▼
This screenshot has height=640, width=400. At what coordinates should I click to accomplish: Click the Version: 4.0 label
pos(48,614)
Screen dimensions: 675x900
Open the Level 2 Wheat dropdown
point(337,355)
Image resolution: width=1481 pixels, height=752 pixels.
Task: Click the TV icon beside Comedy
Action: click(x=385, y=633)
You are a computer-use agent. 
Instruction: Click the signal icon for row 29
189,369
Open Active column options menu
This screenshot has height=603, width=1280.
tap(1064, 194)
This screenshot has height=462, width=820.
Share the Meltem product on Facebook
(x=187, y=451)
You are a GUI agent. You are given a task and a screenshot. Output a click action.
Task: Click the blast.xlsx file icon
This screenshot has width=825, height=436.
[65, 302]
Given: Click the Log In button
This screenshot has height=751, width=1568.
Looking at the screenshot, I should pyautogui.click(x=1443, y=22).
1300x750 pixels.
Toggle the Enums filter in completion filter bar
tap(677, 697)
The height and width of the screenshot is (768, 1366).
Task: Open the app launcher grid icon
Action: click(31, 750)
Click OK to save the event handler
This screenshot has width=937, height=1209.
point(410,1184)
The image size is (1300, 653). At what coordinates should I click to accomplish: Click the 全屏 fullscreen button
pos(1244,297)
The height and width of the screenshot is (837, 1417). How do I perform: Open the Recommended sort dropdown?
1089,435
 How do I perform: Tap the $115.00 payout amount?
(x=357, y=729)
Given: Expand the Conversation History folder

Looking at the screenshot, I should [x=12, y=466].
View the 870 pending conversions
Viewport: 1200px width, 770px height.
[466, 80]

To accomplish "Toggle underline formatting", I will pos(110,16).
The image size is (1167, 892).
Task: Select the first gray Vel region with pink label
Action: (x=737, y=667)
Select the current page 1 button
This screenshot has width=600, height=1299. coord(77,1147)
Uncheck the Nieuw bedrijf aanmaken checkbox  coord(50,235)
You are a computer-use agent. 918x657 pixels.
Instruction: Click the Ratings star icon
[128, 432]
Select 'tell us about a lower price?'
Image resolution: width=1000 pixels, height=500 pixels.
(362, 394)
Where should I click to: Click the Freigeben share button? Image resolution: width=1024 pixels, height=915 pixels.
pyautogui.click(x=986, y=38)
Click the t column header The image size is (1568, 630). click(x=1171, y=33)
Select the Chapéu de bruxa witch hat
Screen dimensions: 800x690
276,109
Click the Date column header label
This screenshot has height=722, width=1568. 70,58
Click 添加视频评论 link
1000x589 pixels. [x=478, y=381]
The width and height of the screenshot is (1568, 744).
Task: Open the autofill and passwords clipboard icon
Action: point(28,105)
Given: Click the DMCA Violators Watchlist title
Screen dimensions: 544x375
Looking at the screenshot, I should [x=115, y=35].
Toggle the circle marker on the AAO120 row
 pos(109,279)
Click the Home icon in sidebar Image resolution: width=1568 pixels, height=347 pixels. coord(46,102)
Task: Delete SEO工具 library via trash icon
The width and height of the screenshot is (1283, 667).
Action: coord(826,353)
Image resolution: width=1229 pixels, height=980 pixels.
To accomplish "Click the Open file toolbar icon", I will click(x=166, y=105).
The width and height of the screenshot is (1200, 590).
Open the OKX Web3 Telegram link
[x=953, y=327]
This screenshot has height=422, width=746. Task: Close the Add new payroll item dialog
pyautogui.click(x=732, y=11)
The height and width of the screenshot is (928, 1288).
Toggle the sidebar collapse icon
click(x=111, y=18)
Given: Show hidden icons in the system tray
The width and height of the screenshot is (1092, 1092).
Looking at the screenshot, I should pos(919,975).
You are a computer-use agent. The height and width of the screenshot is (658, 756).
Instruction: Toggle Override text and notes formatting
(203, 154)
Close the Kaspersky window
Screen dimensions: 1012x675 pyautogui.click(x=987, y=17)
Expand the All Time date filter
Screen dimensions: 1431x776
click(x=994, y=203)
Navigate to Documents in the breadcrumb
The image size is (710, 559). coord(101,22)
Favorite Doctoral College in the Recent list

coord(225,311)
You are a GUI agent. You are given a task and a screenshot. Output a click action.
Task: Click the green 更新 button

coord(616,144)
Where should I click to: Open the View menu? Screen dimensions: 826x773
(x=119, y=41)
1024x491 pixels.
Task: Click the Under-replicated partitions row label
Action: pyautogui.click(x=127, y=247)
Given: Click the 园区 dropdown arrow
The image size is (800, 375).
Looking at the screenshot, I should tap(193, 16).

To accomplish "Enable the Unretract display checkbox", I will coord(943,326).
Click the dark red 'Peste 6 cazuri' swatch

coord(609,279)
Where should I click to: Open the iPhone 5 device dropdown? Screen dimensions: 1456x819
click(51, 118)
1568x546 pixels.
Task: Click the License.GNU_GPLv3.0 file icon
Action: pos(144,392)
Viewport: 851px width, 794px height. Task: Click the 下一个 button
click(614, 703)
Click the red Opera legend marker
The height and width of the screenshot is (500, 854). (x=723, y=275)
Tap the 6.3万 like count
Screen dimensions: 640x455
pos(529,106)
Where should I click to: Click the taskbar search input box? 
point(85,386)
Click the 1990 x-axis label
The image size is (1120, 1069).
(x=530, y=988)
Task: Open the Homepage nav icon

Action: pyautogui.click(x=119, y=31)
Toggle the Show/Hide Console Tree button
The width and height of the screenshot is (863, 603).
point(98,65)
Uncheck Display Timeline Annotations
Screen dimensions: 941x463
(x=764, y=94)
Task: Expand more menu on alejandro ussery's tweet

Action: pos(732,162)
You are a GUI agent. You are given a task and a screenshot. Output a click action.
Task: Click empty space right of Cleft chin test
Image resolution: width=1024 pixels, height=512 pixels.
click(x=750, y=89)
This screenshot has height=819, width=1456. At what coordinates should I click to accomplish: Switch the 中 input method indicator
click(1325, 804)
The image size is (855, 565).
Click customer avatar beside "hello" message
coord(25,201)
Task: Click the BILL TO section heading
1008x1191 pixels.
▲
▶ [GIVEN REQUEST] Quote the entries verbatim, from the line containing "Given: Click the Log In button" through the line containing "pos(1244,297)".

▶ [CORRECT ANSWER]
Given: Click the Log In button
This screenshot has height=751, width=1568.
Looking at the screenshot, I should pyautogui.click(x=1443, y=22).
1300x750 pixels.
Toggle the Enums filter in completion filter bar
tap(677, 697)
The height and width of the screenshot is (768, 1366).
Task: Open the app launcher grid icon
Action: click(31, 750)
Click OK to save the event handler
This screenshot has width=937, height=1209.
point(410,1184)
The image size is (1300, 653). At what coordinates should I click to accomplish: Click the 全屏 fullscreen button
pos(1244,297)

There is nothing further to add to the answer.